As a measure of our cultural values, it is interesting to consider that the Dalai Lama has become a commodity. When he appeared at the Parliament of the World's Religions in Melbourne, people flocked to the stage, mobile phone cameras aimed at His Holiness, presumably so they too could own a piece of the Dalai Lama, a snap shot as proof of their participation in the event.
Much as people took fragments of the Berlin Wall as keepsakes — history-as-commodity, concrete remnants of the past through which to personalise the enormity of the present moment — so too did the photographers of the Dalai Lama serve a personal interest. Their zeal to gather mementos feeds an ego that ironically contradicts the basic principle of selflessness that is central to Buddhist philosophy itself.
So what? Well, one wonders to what degree this example represents the self centeredness of western cultural values. What does missing the spiritual point so dramatically say about our capacity for self sacrifice at a time when global challenges appear to require the sublimation of our self interest?
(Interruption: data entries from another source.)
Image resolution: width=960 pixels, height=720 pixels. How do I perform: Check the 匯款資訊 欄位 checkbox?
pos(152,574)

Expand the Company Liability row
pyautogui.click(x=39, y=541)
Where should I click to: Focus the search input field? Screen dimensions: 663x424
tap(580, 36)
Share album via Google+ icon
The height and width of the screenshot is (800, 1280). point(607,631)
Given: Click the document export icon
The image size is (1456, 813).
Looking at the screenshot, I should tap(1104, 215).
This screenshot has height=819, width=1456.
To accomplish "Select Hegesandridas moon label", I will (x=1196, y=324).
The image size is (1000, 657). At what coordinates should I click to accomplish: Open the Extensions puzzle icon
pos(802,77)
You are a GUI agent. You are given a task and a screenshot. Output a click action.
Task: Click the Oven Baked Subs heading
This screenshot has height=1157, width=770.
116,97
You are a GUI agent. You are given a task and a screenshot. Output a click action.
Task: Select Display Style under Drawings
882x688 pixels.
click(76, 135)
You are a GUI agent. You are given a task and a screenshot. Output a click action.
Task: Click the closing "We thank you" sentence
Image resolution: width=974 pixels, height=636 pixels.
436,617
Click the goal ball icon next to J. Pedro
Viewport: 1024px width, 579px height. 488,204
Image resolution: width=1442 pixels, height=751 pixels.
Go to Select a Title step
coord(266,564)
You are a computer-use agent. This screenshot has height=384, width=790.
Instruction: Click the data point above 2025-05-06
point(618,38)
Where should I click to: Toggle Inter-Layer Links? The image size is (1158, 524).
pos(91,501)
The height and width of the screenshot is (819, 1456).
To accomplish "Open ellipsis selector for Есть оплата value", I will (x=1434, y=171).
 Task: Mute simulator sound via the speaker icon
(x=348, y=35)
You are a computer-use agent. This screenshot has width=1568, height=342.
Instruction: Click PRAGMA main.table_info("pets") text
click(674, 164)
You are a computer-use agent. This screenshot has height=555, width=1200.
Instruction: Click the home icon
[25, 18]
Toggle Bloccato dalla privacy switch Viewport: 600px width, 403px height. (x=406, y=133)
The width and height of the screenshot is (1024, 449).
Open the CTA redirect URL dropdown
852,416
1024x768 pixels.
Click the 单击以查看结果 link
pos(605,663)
Ours is a culture of self centeredness, characterised by pervasive greed as symbolised by the global financial crisis. Contemporary western culture has disposed of ideology, mass movements and mass culture. Singularity of national purpose seems to have been replaced by an active self interest that plays out in various ways:
In culture by the continuing process of fractioning mass culture into splinter cells of sub-cultural dialogue (of which blogging and internet chat rooms are the supreme example); in religion by the growing power of denominations resistant to centralised religious authority; in academia by the persistence of the postmodern experiment which seeks to empower the individual over the collective, to favour the personal over the meta-narrative; even in science, where the elusiveness of a cohesive, unified model of the universe leaves us to favour, by necessity, the elemental particles and individual processes which we can observe in the natural world.
In contemporary society, the individual, the small, the separate, the personal is sacrosanct.
And why not de-emphasise the collective? Are we not better off as sympathetic tribes bound by a language, an ethnicity or a sub-culture? Is it not better that we find safety in the smaller cultural enclaves from which we can be wary of anything or anyone who threatens to assume the mantle of authority, or be the status quo?